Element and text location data
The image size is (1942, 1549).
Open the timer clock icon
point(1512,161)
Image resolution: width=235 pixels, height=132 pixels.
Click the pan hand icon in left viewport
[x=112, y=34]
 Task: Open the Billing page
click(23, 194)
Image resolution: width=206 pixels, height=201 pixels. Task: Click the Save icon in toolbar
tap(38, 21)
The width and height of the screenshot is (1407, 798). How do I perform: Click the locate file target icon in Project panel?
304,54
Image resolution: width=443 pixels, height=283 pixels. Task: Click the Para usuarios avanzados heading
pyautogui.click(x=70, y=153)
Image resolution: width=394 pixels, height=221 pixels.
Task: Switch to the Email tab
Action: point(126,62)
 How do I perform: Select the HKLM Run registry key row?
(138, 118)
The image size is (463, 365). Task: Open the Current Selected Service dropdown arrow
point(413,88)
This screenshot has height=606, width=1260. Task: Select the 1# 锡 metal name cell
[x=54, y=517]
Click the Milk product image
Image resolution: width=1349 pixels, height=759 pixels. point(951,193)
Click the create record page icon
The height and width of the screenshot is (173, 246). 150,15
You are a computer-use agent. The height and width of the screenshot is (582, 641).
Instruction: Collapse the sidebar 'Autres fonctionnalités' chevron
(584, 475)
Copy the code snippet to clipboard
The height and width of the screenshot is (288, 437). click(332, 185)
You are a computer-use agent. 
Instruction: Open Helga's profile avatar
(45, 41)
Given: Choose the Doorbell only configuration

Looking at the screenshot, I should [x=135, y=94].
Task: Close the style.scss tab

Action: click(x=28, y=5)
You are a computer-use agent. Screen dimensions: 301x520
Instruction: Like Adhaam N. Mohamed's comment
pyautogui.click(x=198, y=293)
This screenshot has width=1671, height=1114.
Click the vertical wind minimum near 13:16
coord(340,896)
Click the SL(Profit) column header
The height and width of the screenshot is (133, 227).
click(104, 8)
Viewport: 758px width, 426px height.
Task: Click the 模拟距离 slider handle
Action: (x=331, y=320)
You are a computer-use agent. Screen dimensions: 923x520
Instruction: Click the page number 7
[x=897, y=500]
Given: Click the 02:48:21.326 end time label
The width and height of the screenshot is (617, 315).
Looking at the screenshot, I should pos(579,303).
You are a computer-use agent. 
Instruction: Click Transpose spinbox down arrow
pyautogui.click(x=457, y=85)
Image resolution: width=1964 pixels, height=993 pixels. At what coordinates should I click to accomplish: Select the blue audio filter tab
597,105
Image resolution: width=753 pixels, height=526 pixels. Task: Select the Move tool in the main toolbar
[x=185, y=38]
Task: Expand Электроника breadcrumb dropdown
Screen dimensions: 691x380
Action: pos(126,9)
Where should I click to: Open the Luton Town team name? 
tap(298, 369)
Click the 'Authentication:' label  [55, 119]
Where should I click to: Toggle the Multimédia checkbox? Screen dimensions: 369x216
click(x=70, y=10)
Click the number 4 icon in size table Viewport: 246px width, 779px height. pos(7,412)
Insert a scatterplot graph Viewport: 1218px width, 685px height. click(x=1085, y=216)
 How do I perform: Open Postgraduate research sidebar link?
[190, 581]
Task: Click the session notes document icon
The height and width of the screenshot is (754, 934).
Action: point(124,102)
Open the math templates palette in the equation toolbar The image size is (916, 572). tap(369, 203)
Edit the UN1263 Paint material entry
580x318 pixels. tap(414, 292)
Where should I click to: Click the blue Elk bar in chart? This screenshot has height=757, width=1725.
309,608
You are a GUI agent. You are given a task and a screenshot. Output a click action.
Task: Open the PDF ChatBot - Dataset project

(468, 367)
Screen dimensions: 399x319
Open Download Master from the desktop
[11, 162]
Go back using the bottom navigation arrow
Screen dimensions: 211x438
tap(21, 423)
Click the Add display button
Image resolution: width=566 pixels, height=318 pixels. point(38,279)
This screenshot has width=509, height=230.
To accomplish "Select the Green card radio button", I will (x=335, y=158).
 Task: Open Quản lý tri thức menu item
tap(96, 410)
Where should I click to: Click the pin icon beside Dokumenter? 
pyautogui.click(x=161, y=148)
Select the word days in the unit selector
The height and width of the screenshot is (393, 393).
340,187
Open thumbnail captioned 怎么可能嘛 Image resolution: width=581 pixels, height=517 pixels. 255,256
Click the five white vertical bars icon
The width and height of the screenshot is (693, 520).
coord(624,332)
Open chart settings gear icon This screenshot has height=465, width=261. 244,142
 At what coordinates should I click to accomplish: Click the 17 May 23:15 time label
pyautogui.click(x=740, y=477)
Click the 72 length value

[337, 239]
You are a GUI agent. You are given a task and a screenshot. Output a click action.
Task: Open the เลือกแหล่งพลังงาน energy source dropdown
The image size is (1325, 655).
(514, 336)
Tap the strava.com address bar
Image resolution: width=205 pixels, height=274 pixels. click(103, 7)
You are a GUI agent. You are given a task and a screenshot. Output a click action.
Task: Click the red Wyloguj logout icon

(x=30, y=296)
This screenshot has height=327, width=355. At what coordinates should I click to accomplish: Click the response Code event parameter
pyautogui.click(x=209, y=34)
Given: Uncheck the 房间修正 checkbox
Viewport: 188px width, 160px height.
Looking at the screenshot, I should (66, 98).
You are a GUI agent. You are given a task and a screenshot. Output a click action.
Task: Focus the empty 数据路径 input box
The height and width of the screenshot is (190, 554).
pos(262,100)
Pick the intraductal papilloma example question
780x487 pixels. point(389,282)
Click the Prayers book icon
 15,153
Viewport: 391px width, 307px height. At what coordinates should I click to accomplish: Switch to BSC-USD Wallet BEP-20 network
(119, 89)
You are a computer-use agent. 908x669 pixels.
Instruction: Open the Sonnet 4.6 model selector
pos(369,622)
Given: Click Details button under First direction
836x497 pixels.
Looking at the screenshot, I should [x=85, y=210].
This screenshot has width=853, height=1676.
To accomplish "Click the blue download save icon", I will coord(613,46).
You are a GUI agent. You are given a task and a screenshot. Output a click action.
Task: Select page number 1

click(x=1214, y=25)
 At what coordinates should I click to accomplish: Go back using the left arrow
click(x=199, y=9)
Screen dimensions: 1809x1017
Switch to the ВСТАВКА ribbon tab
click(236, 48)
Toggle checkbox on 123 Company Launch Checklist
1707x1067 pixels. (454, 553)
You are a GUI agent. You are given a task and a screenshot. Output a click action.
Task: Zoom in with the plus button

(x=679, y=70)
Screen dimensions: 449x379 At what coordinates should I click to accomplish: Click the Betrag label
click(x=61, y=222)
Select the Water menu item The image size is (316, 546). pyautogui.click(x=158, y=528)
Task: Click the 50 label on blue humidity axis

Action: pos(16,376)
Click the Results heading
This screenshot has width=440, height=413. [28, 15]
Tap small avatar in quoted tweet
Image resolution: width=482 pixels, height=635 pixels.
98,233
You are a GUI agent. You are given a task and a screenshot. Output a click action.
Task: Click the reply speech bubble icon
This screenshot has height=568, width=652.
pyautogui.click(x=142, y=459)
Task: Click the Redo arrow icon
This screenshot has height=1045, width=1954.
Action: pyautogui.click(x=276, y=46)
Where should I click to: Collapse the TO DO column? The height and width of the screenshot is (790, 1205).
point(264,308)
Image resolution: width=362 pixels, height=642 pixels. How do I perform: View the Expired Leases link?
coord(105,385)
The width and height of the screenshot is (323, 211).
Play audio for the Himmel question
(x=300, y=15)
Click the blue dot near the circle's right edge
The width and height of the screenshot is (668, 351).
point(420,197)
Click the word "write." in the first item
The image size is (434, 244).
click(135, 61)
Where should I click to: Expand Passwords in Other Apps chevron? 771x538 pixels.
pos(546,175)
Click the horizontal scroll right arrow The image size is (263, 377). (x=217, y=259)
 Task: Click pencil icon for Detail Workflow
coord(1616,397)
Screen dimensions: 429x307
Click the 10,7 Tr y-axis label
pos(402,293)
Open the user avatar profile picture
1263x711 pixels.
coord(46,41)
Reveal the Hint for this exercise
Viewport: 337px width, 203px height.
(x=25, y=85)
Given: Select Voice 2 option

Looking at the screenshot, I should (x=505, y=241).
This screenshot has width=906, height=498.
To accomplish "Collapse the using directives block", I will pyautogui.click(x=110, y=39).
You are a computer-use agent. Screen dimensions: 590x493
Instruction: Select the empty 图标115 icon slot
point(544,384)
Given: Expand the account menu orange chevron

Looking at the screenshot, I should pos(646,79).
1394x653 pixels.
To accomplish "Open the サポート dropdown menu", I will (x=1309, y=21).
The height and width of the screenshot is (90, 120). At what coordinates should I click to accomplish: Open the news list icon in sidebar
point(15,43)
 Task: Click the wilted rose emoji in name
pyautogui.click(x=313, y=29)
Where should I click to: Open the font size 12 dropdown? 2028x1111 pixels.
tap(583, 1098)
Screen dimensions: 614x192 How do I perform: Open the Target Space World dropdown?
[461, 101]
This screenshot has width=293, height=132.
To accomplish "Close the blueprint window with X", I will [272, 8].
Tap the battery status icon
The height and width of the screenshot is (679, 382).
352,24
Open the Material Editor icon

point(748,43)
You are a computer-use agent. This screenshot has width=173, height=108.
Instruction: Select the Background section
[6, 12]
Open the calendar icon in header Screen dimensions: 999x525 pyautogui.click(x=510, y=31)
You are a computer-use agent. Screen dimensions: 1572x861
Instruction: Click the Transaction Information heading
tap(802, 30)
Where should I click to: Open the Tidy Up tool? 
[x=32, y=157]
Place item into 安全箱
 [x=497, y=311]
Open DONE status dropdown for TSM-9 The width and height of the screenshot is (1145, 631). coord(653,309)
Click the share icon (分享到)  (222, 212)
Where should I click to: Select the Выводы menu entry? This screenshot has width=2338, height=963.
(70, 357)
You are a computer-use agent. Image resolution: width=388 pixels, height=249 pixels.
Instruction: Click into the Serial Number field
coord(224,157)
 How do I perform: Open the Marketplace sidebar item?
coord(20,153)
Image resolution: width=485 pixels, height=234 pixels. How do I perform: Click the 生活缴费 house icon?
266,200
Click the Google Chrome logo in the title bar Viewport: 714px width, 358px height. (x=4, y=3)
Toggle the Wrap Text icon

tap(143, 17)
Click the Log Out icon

◆ **Work instructions**: Return each line in the rows above that contains the word "accomplish", copied in full.

◆ **Right answer**:
Image resolution: width=1964 pixels, height=993 pixels. At what coordinates should I click to accomplish: Select the blue audio filter tab
To accomplish "Select the Green card radio button", I will (x=335, y=158).
 At what coordinates should I click to accomplish: Click the 17 May 23:15 time label
This screenshot has height=327, width=355. At what coordinates should I click to accomplish: Click the response Code event parameter
Viewport: 391px width, 307px height. At what coordinates should I click to accomplish: Switch to BSC-USD Wallet BEP-20 network
To accomplish "Click the blue download save icon", I will coord(613,46).
 At what coordinates should I click to accomplish: Go back using the left arrow
Screen dimensions: 449x379 At what coordinates should I click to accomplish: Click the Betrag label
To accomplish "Collapse the using directives block", I will pyautogui.click(x=110, y=39).
To accomplish "Open the サポート dropdown menu", I will (x=1309, y=21).
The height and width of the screenshot is (90, 120). At what coordinates should I click to accomplish: Open the news list icon in sidebar
To accomplish "Close the blueprint window with X", I will [272, 8].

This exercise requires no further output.